Stored items:
━━━━━━━━━━━━━━━━━━━━━━━━━━━━━━

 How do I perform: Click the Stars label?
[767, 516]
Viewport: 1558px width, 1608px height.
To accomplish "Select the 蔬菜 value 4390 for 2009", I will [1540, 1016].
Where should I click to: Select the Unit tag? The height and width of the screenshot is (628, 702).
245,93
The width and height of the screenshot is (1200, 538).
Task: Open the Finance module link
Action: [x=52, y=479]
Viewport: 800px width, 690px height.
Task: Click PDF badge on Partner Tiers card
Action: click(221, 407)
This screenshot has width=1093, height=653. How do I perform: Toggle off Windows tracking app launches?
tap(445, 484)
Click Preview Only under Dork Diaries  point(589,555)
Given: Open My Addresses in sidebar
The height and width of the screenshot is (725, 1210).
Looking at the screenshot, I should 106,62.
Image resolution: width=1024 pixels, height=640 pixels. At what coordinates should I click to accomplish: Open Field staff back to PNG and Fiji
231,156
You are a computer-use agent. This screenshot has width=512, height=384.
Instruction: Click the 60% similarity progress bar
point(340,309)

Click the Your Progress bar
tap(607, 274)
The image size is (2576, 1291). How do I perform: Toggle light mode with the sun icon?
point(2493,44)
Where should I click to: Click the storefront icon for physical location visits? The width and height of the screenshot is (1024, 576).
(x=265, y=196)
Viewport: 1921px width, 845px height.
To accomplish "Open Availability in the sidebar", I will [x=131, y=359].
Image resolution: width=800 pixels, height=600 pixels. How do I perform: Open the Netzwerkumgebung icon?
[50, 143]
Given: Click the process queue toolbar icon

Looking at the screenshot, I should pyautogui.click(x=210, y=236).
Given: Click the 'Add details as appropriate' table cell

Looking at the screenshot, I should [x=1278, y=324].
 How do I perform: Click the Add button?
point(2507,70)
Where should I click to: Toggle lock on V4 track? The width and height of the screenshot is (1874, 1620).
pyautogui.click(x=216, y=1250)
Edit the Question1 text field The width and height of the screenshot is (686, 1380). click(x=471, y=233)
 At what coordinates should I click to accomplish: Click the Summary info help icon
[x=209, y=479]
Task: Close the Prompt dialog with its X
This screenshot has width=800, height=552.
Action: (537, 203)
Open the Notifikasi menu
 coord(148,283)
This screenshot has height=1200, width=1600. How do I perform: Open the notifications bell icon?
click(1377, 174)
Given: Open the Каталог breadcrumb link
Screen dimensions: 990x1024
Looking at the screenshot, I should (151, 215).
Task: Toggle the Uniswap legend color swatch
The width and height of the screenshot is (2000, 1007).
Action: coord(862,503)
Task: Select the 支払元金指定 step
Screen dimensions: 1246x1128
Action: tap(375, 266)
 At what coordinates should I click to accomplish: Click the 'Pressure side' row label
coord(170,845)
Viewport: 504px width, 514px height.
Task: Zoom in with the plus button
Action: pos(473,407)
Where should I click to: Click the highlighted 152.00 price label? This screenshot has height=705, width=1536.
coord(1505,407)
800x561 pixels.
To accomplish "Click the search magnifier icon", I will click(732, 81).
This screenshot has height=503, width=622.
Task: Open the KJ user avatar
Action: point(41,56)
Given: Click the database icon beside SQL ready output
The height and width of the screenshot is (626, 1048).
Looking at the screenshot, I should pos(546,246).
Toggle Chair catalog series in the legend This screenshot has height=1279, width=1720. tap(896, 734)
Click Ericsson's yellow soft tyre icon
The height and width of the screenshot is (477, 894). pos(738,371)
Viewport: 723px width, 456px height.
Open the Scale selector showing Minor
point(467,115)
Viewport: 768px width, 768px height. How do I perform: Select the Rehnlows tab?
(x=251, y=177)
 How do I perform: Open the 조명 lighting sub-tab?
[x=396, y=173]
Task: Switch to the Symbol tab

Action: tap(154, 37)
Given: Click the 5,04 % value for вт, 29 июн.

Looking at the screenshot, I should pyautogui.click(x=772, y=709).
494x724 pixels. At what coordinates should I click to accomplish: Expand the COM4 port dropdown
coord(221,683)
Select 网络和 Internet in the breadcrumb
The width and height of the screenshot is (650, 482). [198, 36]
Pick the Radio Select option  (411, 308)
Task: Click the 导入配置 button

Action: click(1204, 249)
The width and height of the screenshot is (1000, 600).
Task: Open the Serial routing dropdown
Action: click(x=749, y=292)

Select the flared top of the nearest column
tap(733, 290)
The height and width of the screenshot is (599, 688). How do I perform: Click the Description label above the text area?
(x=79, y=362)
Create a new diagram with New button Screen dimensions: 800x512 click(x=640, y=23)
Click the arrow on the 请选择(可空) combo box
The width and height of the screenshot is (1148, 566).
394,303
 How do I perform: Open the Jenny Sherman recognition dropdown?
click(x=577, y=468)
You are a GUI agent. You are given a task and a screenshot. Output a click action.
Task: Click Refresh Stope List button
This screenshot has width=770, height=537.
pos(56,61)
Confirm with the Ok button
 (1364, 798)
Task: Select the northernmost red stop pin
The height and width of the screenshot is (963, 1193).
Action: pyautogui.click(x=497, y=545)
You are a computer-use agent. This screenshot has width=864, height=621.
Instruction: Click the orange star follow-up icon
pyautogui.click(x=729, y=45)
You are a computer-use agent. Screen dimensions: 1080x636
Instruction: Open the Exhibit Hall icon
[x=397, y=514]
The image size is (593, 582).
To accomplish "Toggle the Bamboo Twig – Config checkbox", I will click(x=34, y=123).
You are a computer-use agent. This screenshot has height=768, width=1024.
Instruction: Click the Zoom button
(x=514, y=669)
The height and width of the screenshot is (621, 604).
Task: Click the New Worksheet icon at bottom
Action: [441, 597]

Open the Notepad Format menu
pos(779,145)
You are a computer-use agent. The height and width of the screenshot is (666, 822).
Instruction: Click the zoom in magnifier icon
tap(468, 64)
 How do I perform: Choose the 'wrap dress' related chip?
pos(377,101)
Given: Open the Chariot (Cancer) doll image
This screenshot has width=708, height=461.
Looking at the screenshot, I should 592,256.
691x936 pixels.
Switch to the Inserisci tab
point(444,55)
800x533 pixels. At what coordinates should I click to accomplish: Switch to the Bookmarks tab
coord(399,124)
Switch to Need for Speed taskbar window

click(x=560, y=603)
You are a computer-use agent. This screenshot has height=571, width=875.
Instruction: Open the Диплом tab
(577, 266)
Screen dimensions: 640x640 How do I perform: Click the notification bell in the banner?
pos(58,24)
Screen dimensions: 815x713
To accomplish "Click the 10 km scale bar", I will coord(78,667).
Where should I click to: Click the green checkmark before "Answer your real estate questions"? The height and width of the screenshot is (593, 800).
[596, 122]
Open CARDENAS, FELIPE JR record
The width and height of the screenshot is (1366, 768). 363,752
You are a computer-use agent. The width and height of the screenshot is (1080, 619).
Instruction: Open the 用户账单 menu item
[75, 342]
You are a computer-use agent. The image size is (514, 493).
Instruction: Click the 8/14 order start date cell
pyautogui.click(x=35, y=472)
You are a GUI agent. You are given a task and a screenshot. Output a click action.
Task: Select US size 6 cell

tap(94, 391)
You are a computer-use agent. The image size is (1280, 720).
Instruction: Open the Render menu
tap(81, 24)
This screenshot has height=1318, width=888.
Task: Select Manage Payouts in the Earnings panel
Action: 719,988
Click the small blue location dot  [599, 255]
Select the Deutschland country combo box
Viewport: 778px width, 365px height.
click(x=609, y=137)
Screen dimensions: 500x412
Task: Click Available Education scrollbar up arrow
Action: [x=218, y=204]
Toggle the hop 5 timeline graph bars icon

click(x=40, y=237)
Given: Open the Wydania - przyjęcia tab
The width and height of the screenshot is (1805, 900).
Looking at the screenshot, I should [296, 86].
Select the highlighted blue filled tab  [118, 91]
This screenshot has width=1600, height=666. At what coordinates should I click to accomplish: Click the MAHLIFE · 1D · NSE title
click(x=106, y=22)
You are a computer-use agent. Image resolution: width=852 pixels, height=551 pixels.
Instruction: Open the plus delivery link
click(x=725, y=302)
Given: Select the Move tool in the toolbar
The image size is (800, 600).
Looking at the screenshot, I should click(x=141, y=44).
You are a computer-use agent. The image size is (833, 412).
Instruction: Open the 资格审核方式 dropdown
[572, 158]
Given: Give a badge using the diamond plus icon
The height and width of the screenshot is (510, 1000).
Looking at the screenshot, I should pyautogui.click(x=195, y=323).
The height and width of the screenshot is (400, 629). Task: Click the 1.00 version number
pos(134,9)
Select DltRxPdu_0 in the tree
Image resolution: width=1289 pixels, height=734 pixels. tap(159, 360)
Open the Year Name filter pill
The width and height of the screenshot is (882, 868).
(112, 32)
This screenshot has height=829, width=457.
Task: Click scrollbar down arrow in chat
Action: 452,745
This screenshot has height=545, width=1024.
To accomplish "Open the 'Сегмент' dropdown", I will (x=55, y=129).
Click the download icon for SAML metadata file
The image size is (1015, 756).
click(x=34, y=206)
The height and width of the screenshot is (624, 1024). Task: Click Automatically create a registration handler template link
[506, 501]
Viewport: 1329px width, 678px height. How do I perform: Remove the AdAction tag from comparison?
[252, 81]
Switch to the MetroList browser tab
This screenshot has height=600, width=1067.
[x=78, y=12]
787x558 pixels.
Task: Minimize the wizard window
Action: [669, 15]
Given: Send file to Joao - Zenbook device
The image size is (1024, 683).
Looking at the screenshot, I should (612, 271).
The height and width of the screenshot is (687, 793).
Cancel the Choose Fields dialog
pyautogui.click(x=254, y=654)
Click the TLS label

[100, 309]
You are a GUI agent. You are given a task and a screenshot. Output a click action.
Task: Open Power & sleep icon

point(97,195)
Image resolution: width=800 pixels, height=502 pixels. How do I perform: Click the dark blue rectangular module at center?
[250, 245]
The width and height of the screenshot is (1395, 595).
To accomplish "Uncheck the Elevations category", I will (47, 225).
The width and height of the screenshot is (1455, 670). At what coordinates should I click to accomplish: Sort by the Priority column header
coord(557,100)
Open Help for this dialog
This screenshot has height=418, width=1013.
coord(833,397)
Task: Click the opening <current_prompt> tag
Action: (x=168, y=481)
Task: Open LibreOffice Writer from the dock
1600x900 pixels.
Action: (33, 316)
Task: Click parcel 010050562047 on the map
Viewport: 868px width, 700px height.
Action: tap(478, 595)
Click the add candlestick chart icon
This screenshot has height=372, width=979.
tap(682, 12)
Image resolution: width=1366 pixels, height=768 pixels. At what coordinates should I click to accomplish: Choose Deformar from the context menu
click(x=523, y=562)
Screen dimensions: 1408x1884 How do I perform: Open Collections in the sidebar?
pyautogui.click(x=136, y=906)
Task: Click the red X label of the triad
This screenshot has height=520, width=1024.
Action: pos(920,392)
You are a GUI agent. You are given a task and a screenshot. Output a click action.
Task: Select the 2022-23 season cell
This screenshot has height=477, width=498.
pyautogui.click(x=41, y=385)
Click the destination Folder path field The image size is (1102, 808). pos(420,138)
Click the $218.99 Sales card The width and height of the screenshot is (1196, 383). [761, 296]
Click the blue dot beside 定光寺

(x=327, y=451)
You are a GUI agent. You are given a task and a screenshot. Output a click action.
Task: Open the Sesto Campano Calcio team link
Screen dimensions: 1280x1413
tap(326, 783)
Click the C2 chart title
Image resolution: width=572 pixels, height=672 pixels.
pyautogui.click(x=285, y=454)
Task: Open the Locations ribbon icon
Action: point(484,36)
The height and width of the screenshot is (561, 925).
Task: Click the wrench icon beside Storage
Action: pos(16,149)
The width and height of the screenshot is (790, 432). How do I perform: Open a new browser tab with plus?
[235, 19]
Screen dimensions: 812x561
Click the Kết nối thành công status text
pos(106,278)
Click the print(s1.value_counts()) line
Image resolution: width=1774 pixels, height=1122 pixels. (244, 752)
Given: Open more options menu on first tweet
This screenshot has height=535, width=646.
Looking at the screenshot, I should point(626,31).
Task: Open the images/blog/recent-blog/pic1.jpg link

━━━━━━━━━━━━━━━━━━━━━━━━━━━━━━

# [Exercise directions]
Set down exactly the lines of the data above, beginning with the line that has "691x936 pixels." and ending with the line that has "Screen dimensions: 815x713", and no others.

# [Expected output]
691x936 pixels.
Switch to the Inserisci tab
point(444,55)
800x533 pixels. At what coordinates should I click to accomplish: Switch to the Bookmarks tab
coord(399,124)
Switch to Need for Speed taskbar window

click(x=560, y=603)
You are a computer-use agent. This screenshot has height=571, width=875.
Instruction: Open the Диплом tab
(577, 266)
Screen dimensions: 640x640 How do I perform: Click the notification bell in the banner?
pos(58,24)
Screen dimensions: 815x713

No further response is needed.